**TEXTE FOURNI**
━━━━━━━━━━━━━━━━━━━━

Clara Hughes est arrivée en souriant, et personne ne savait quelle question poser.

Trois secondes de silence et d'émotion, pour un peu c'est elle qui nous consolait.

- Ben quoi, les gars, allez-vous poser une question?

Il n'y avait pas de drame: après deux médailles de bronze en cyclisme à Atlanta (1996), une conversion au patinage de vitesse longue piste qui lui a valu le bronze à Salt Lake City (2002), l'or et l'argent à Turin (2006), puis le bronze à Vancouver, revenir au vélo et terminer cinquième dans un contre-la-montre aux Jeux olympiques à 39 ans, ce n'est pas ce qu'on appelle une déconvenue.

Il n'y avait pas de drame, juste une cérémonie des adieux avec une athlète que vous croyez quand elle dit: «Le sport m'a sauvé la vie.»

━━━━━━━━━━━━━━━━━━━━

**DONNÉES FOURNIES**
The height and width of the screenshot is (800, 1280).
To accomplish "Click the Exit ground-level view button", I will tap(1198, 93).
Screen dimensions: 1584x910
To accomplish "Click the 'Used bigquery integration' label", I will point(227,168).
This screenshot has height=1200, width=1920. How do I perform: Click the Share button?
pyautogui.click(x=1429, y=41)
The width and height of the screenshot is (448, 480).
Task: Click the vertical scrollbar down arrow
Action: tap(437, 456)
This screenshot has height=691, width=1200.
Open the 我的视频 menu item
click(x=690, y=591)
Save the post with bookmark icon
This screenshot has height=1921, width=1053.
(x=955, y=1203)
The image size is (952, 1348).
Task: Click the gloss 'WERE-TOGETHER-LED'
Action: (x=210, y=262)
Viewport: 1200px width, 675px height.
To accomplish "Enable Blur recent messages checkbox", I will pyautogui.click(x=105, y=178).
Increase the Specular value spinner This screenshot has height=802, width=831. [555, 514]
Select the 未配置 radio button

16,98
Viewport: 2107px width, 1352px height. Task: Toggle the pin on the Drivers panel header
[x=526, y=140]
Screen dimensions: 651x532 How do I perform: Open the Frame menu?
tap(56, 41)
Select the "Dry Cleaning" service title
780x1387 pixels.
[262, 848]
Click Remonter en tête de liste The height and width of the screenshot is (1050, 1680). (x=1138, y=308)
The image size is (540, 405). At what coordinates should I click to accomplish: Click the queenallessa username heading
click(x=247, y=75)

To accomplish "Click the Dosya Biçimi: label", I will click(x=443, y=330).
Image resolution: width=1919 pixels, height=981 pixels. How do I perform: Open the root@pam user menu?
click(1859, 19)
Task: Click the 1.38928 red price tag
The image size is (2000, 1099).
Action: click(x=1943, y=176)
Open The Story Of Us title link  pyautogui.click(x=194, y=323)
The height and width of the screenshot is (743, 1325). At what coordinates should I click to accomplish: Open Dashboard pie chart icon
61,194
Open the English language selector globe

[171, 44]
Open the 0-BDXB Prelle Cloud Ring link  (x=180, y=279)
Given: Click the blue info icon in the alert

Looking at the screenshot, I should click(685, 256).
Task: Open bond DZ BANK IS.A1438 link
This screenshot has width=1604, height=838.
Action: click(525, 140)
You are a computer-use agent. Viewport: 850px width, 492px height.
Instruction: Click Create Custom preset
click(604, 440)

━━━━━━━━━━━━━━━━━━━━

**COMPLÉTEZ CE QUI SUIT**
[a] Énumérez toutes les villes hôtes des Jeux olympiques nommées dans le texte fourni.
[b] Veuillez transcrire en tableau Markdown les lignes des enregistrements, en commençant par la ligne contenant "This screenshot has height=1200, width=1920." et en poursuivant jusqu'à la ligne contenant "Action: tap(437, 456)", sans les lignes vides, avec les colonnes N° et Ligne.

**RÉPONSES FINALES**
[a]
- Atlanta
- Salt Lake City
- Turin
- Vancouver

[b]
| N° | Ligne |
|---|---|
| 1 | This screenshot has height=1200, width=1920. How do I perform: Click the Share button? |
| 2 | pyautogui.click(x=1429, y=41) |
| 3 | The width and height of the screenshot is (448, 480). |
| 4 | Task: Click the vertical scrollbar down arrow |
| 5 | Action: tap(437, 456) |